For some reason we have come together: the team has some work. It has a purpose, a point, a goal, an objective. To a degree, we are as individuals subordinate to that work. When we allow Hearts to trump the Spade of the work, we are setting the individual above the group, and above the goal.
Now of course – of course – the individual is above the goal, if we are talking about the true needs of the individual, or if we are talking about some petty aspect of the goal. On the other hand, if we’re really going to go out of business unless I come in this Saturday, in my opinion I owe it to all of us to get my butt in on Saturday. Every Saturday? No, I question whether that’s necessary, and if it’s not necessary then it’s not … necessary.
But if an individual’s actions hurt the team, is it always proper for them to play the Heart card and by saying “you hurt my feelings” stop the team’s progress toward becoming a better team? I don’t think so. I think Hearts are important but I don’t think they are Trump.
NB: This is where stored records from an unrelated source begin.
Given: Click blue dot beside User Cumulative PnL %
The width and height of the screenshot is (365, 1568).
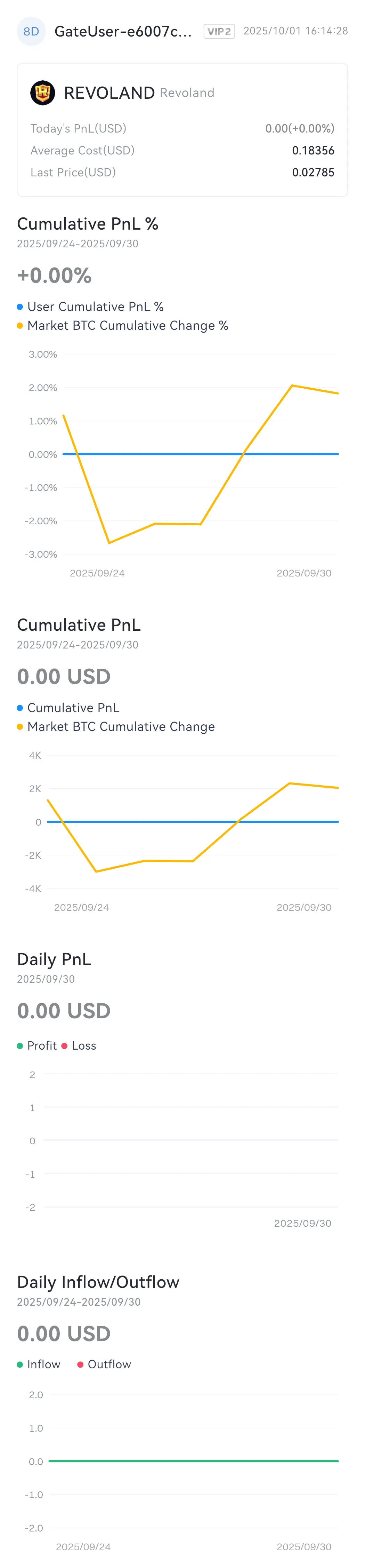Looking at the screenshot, I should [20, 307].
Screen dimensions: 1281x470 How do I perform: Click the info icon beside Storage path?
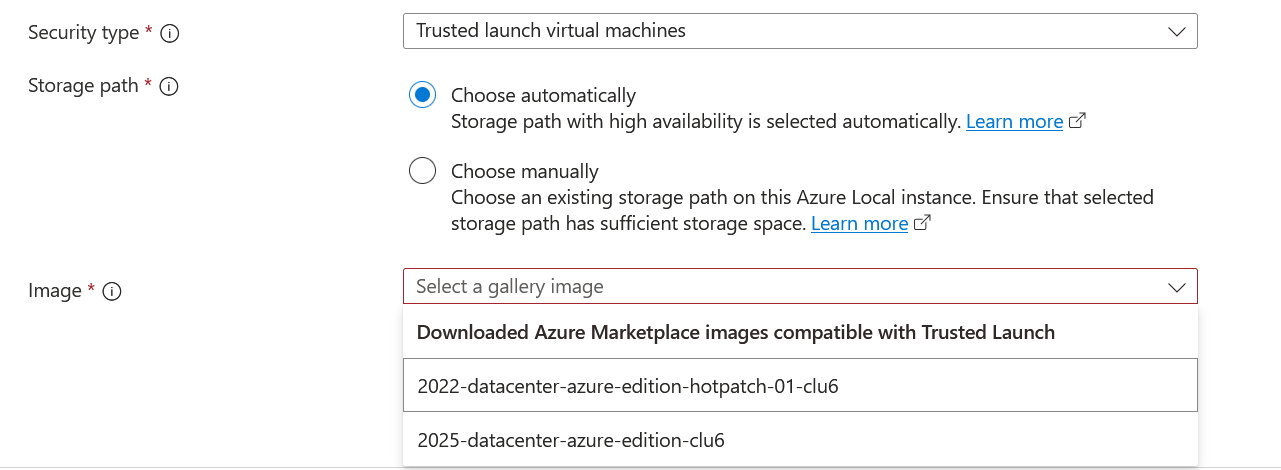[169, 86]
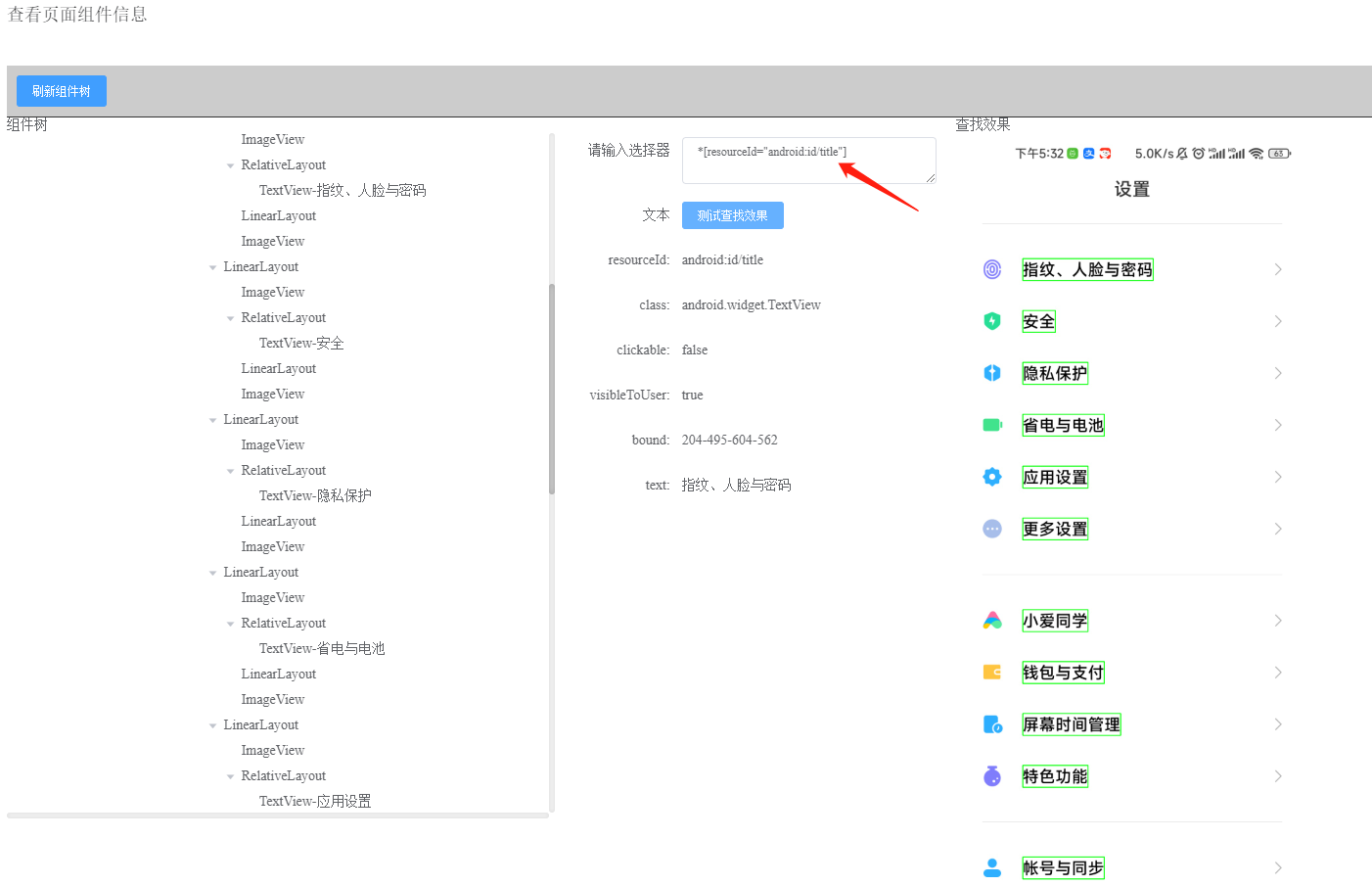Screen dimensions: 1372x885
Task: Click the 应用设置 gear icon
Action: point(992,476)
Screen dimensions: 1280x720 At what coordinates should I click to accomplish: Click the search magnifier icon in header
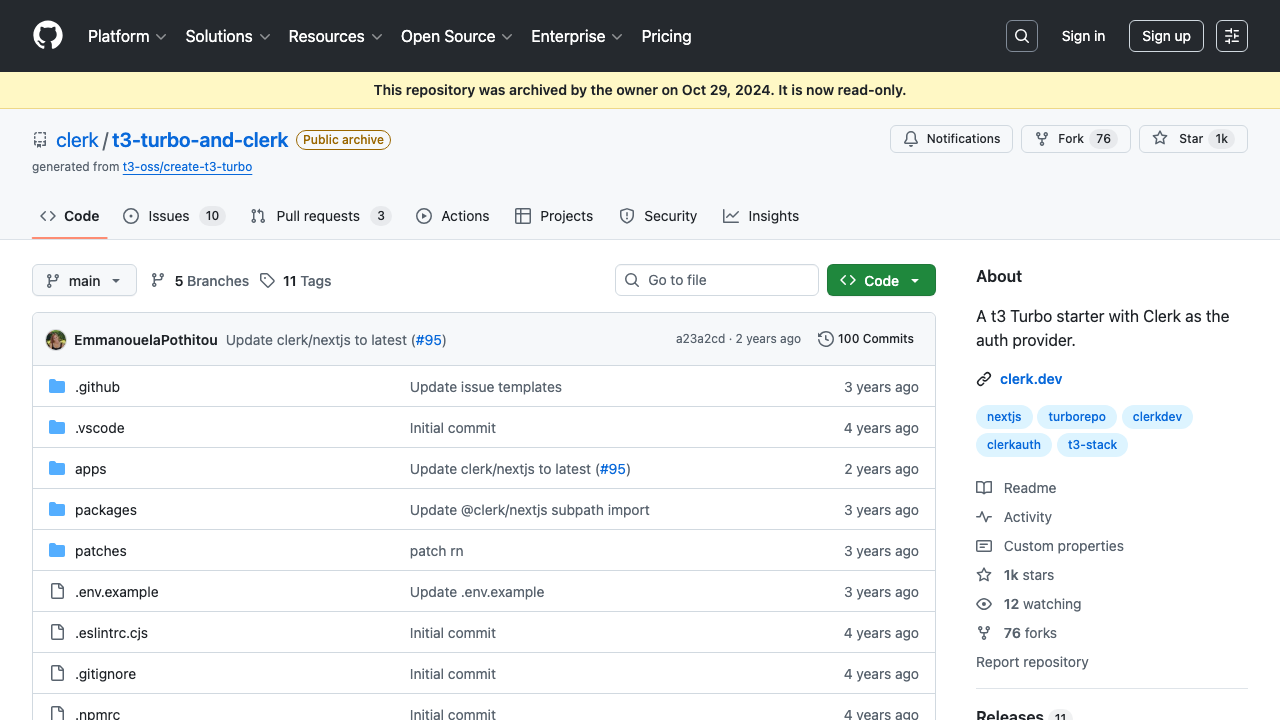[x=1022, y=36]
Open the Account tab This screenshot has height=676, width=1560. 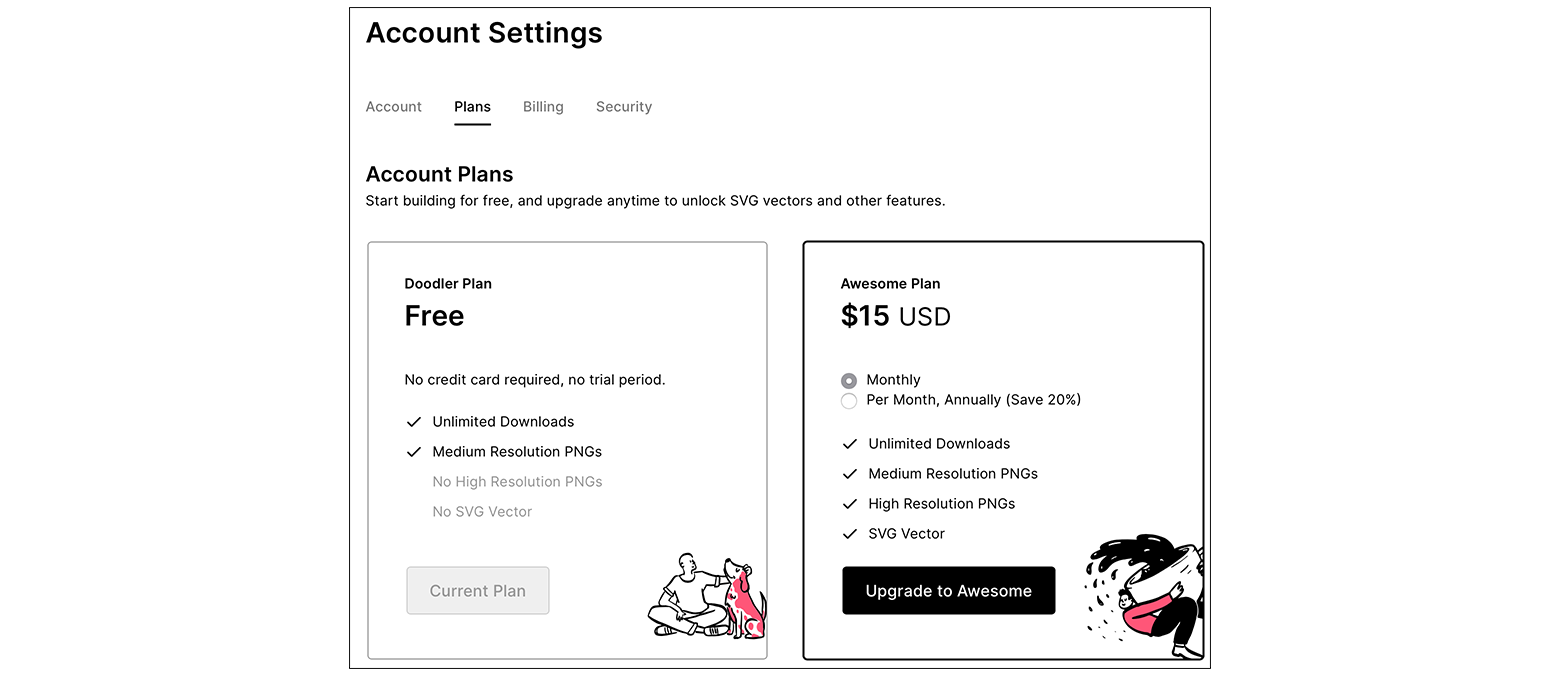[393, 107]
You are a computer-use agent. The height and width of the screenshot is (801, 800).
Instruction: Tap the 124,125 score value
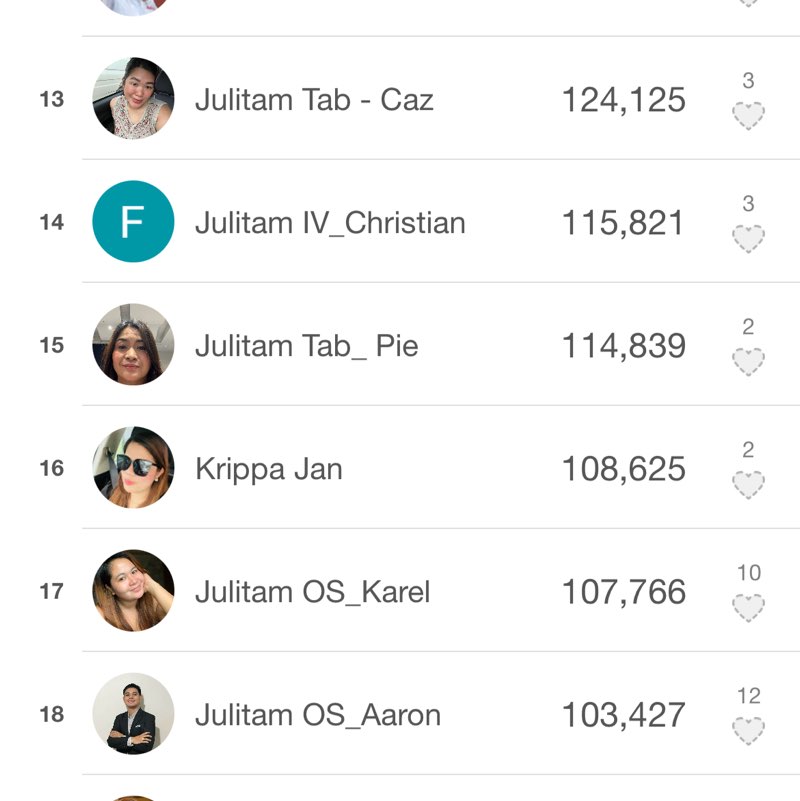point(623,100)
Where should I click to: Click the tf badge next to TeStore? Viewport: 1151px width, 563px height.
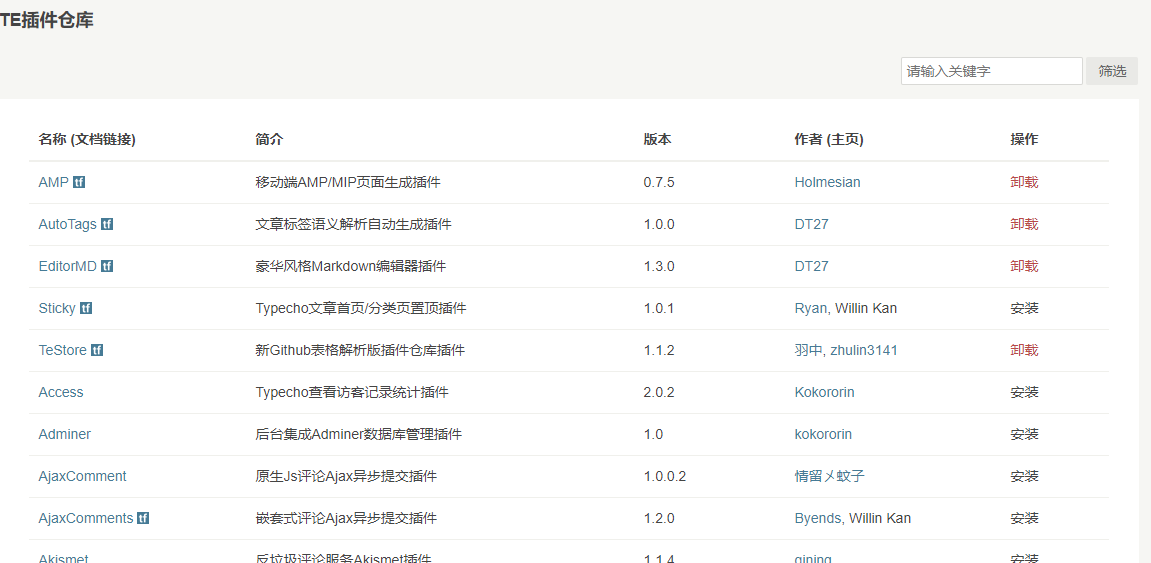point(97,351)
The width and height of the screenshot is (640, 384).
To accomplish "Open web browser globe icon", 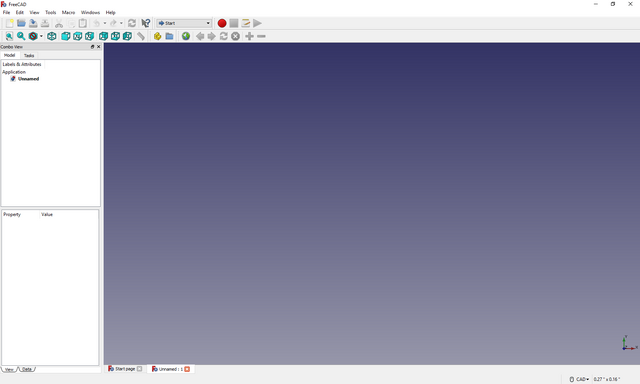I will (186, 36).
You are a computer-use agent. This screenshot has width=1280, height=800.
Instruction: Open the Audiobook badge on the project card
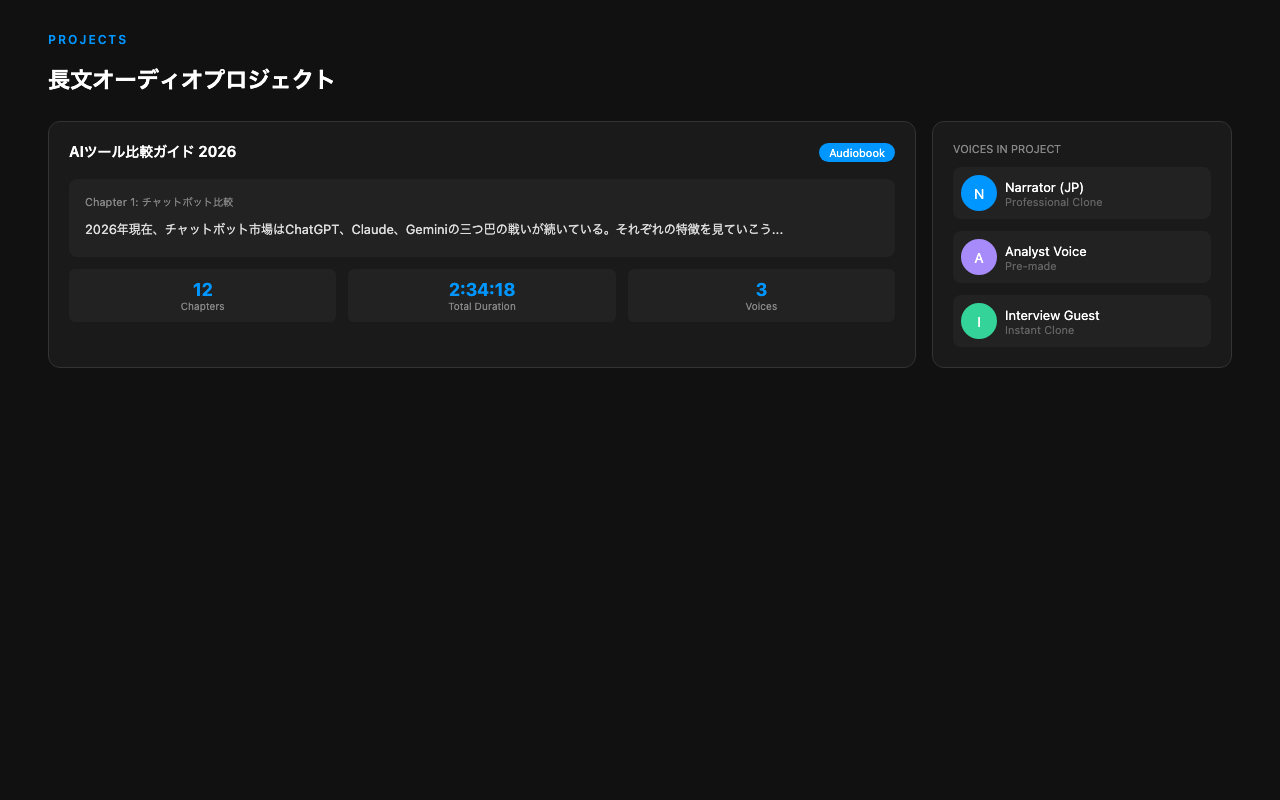856,152
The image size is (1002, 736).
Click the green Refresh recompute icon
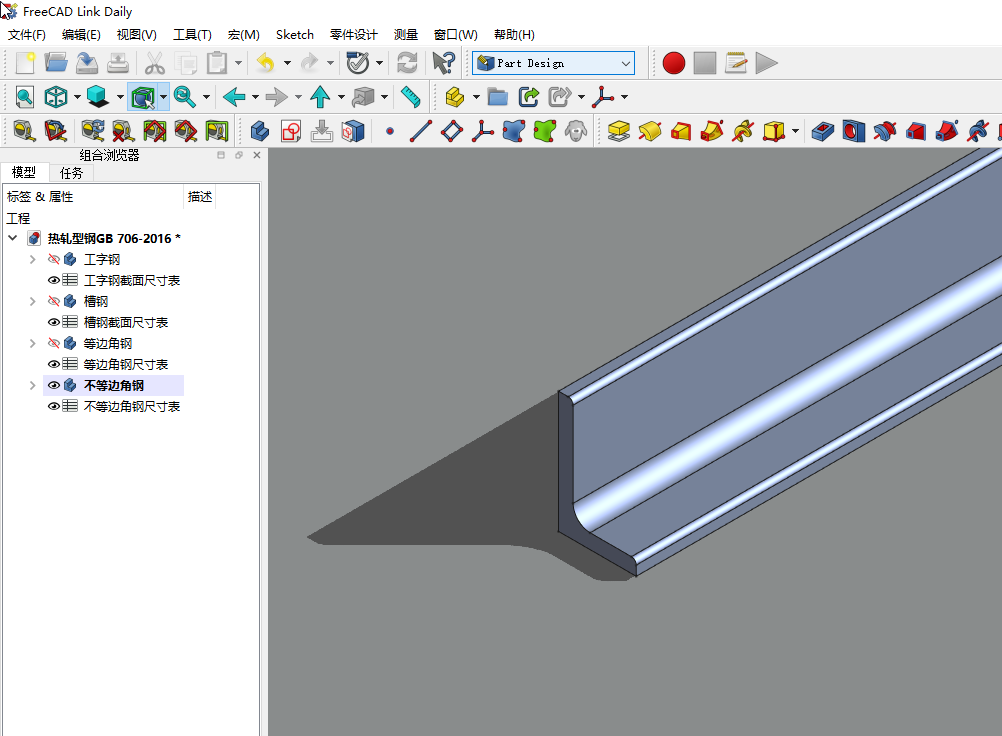tap(407, 63)
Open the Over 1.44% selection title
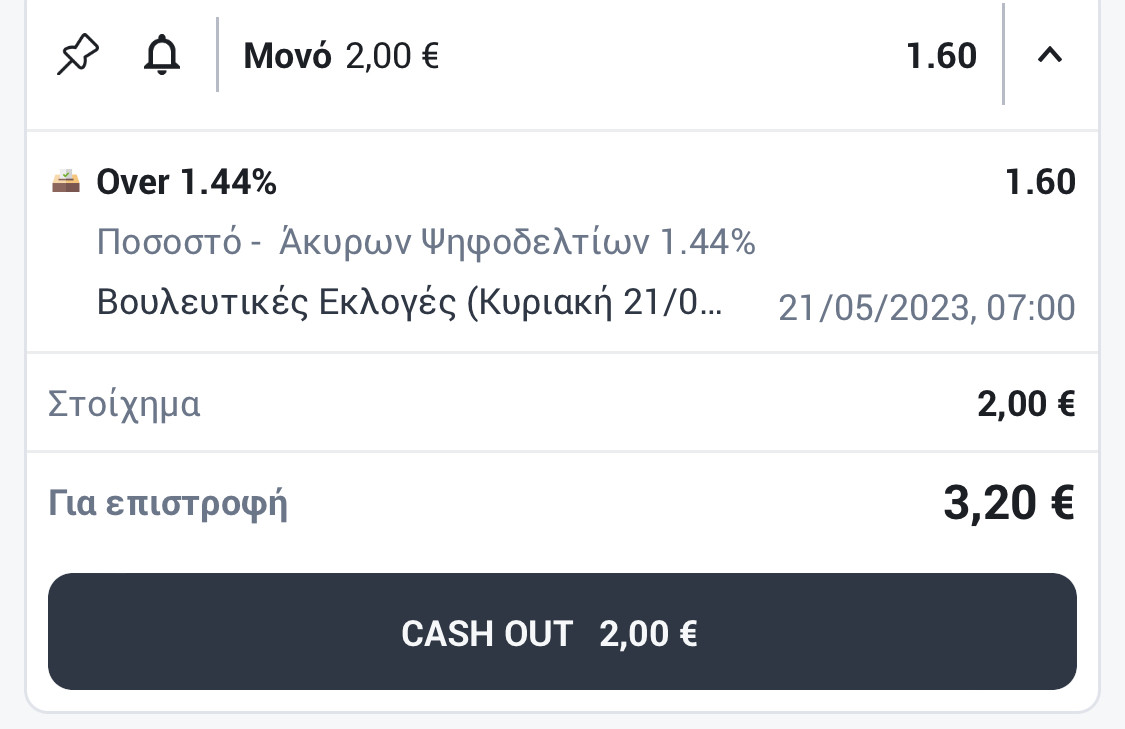The width and height of the screenshot is (1125, 729). click(x=187, y=182)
Wands, Pentacles, Cups, Swords
In the Tarot, the Clubs descend from the suit of Wands. They represent the peasant class, workers, energy, enterprise.
Diamonds descend from the Coins or Pentacles. They represent the merchant class, money, trade, fortune, business.
Hearts descend from the Cups. They represent happiness, love, emotional fulfillment.
Spades descend from the Swords, representing courage, boldness, strife and aggression, even enemies and hatred.
In the Tarot, none of these “Minor Arcana” are bad or good. What is important is how the individual cards are arranged, how they interact. In the Tarot, it’s how we come together, not what our suit or value is, that makes the difference.
I’m here to suggest that the Tarot is a better model for what we’re about than “Hearts are Trump”.
The Game is No Trump
There’s no easy answer. Are your feelings hurt? OK, let’s acknowledge that. Let’s also acknowledge that our feelings are our feelings. I don’t cause your feelings, though I may influence them. You don’t cause my feelings: you influence them.
If we are to progress together in whatever our purpose is, the game has to be No Trump.
There is a time to worry about the Diamonds. We need the money to do the work, and sometimes everyone better pitch in to make that happen.
There is even a time for Clubs, though it may be rare. If someone does something truly wretched, then they probably need to be encouraged, through use of the Club if necessary, to go elsewhere.
It’s always time for Hearts. Individuals are more important than anything else – at least I believe that they are. I don’t want you to hurt in order to make me successful, or to make the team successful. Certainly individuals ought to be more important to all of us than they probably are. But let’s remember that when someone cries “You hurt my feelings,” there is a loving caring individual on both sides of the transaction, not just on the crying side.
The Spades are the work. We are here to do some work, and to a degree we have agreed to put it above at least some of our individuality.
But in the end it is not time for Hearts, Diamonds, Clubs, or Spades: it is time for the Game. The Game is the real reason why we come together. It’s a result of all the suits and all the cards. Let’s remember that: it’s not about you, or me. It’s about what we have come together to do: what I’m calling here the Game, whether it’s writing a program, building a company, or advancing our understanding of Extreme Programming. Clubs, diamonds, hearts, spades, aces and deuces and everyone in between. We’re here for the Game. .
Spades don’t trump Hearts. Hearts don’t trump Spades. It’s not that kind of a Game.
Acknowledgement
The name of this article is, among other things, a reference to the wonderful book by Ricky Jay, Cards as Weapons, now out of print.